Strickland, 466 U.S. at 694. The defendant bears the burden of establishing both of these
components by clear and convincing evidence. Tenn. Code Ann. § 40-30-110(f); Burns, 6
S.W.3d at 461. The defendant’s failure to prove either deficiency or prejudice is a sufficient
basis upon which to deny relief on an ineffective assistance of counsel claim. Burns, 6
S.W.3d at 461; Goad v. State, 938 S.W.2d 363, 370 (Tenn. 1996).
In evaluating a lawyer’s performance, the reviewing court uses an objective standard
of “reasonableness.” Strickland, 466 U.S. at 688; Burns, 6 S.W.3d at 462. The reviewing
court must be highly deferential to counsel’s choices “and should indulge a strong
presumption that counsel’s conduct falls within the wide range of reasonable professional
assistance.” Burns, 6 S.W.3d at 462; see also Strickland, 466 U.S. at 689. The court should
not use the benefit of hindsight to second-guess trial strategy or to criticize counsel’s tactics,
see Hellard v. State, 629 S.W.2d 4, 9 (Tenn. 1982), and counsel’s alleged errors should be
judged in light of all the facts and circumstances as of the time they were made, see
Strickland, 466 U.S. at 690; Hicks v. State, 983 S.W.2d 240, 246 (Tenn. Crim. App. 1998).

────────────────────

#### WORK INSTRUCTION A:
Rewrite the passage on ineffective assistance of counsel, starting with "Strickland, 466 U.S. at 694." and going on through "370 (Tenn. 1996).", with "defendant" changed to "petitioner".
#### WORK INSTRUCTION B:
According to the passage on ineffective assistance of counsel, by what standard of proof must the defendant establish both components?

────────────────────

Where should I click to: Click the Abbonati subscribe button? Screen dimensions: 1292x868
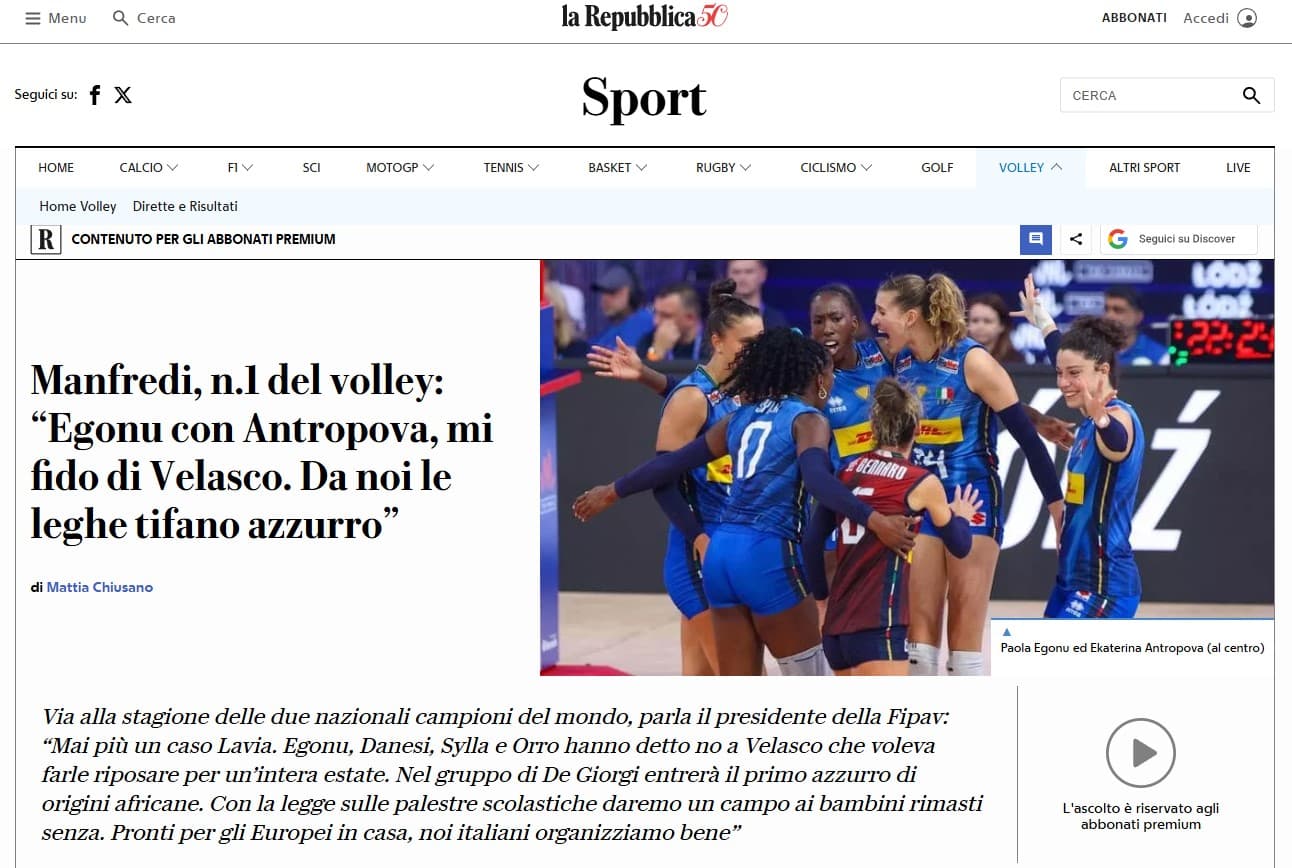click(1134, 18)
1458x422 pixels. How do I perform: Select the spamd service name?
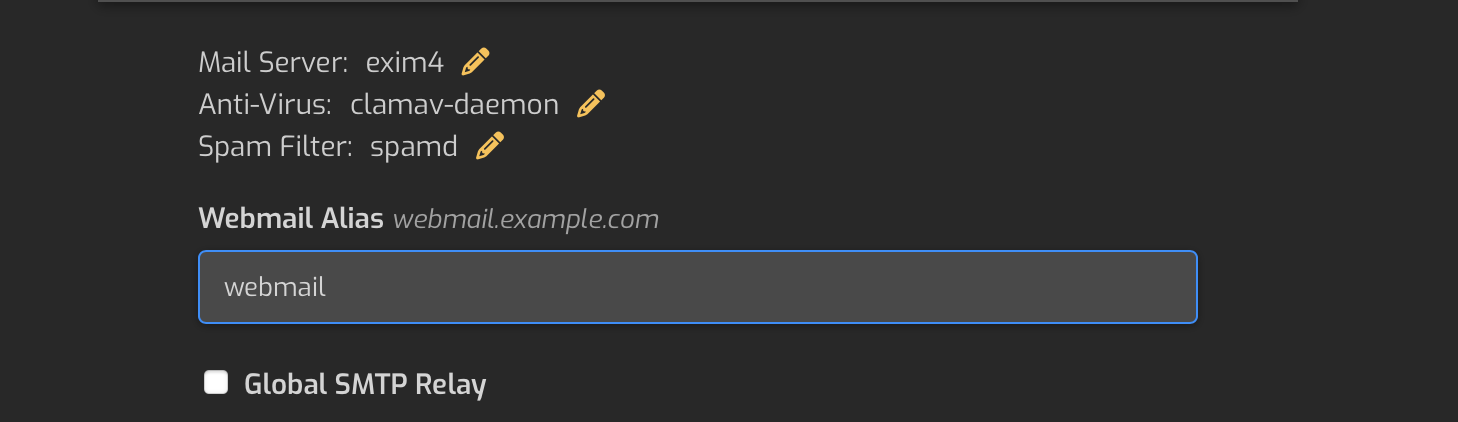[414, 147]
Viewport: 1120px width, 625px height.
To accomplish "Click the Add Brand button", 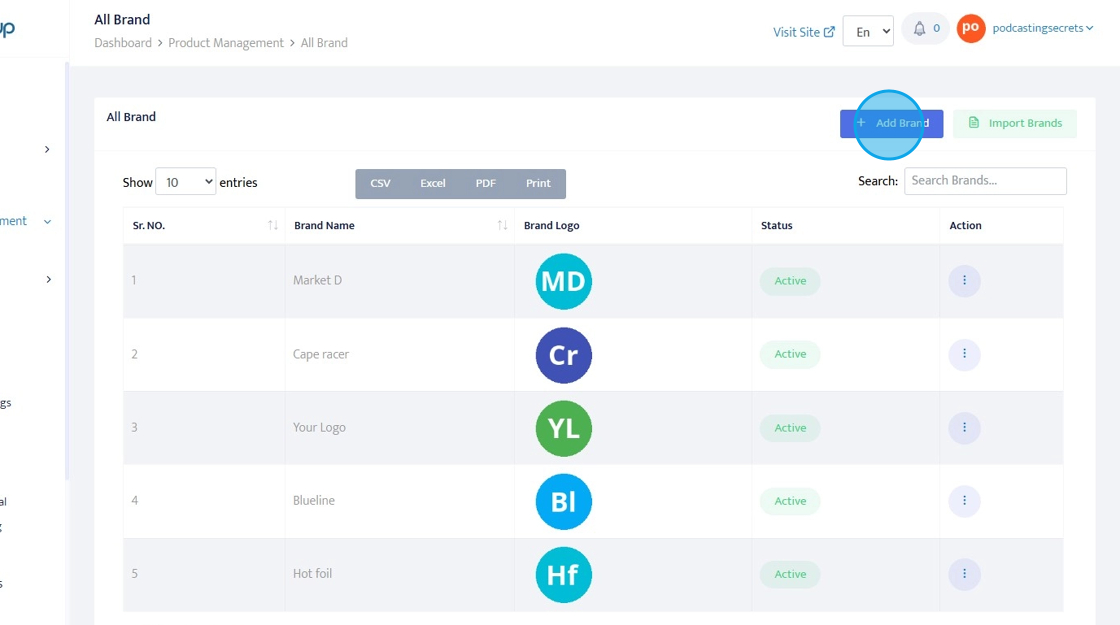I will [x=891, y=123].
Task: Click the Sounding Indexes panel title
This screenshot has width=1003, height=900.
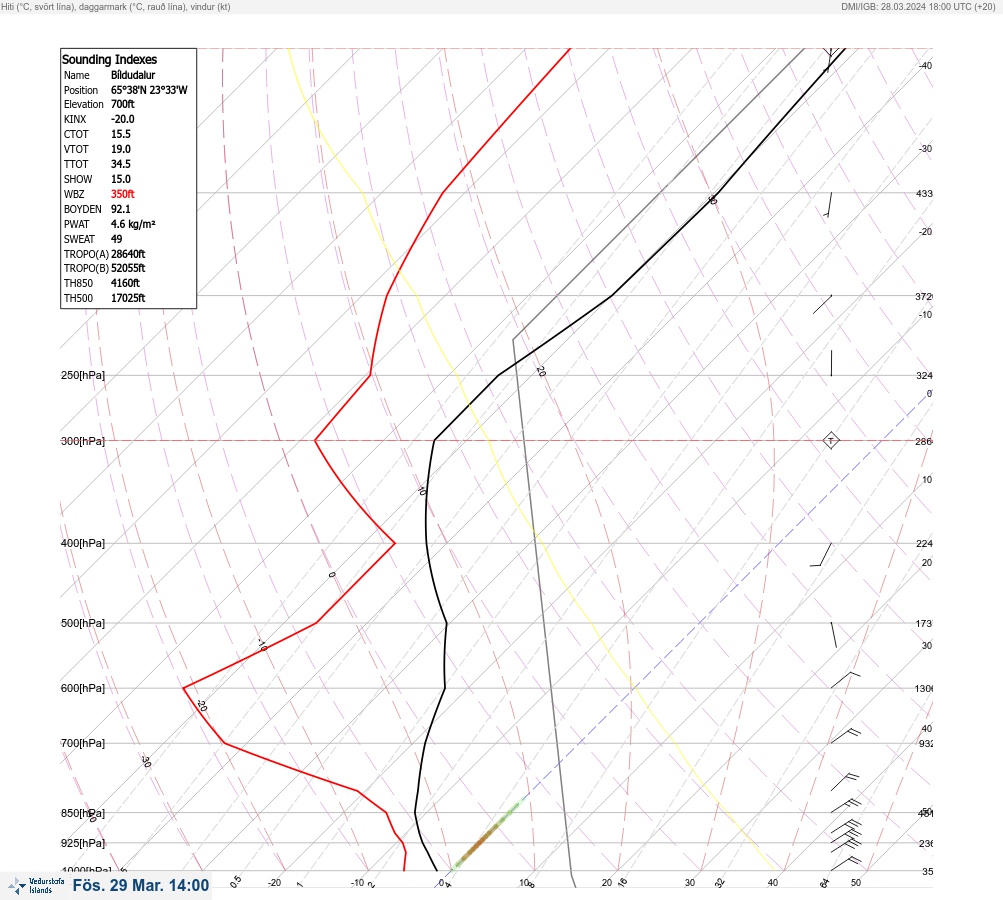Action: coord(109,59)
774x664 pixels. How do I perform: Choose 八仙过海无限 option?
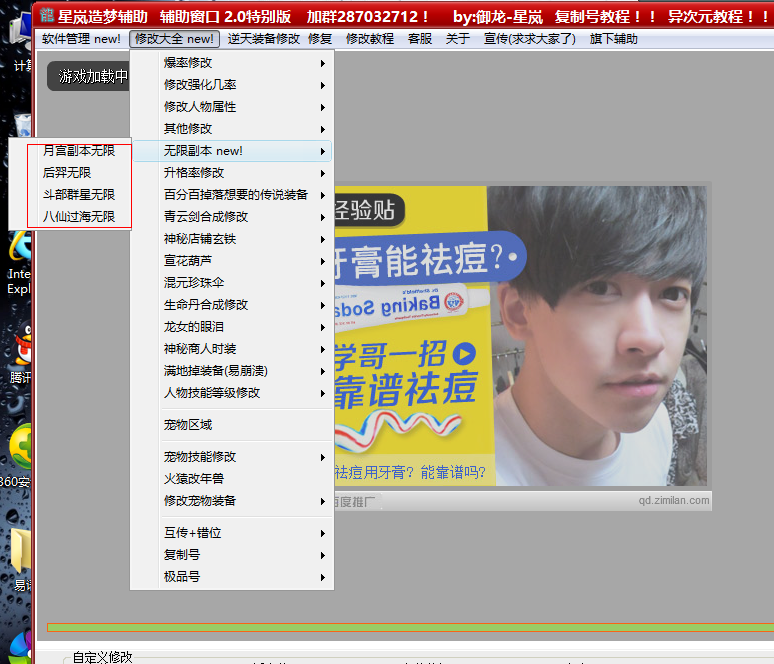click(78, 216)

────────────────────

#### WRITTEN RESPONSE A:
Strickland, 466 U.S. at 694. The petitioner bears the burden of establishing both of these
components by clear and convincing evidence. Tenn. Code Ann. § 40-30-110(f); Burns, 6
S.W.3d at 461. The petitioner’s failure to prove either deficiency or prejudice is a sufficient
basis upon which to deny relief on an ineffective assistance of counsel claim. Burns, 6
S.W.3d at 461; Goad v. State, 938 S.W.2d 363, 370 (Tenn. 1996).

#### WRITTEN RESPONSE B:
By clear and convincing evidence.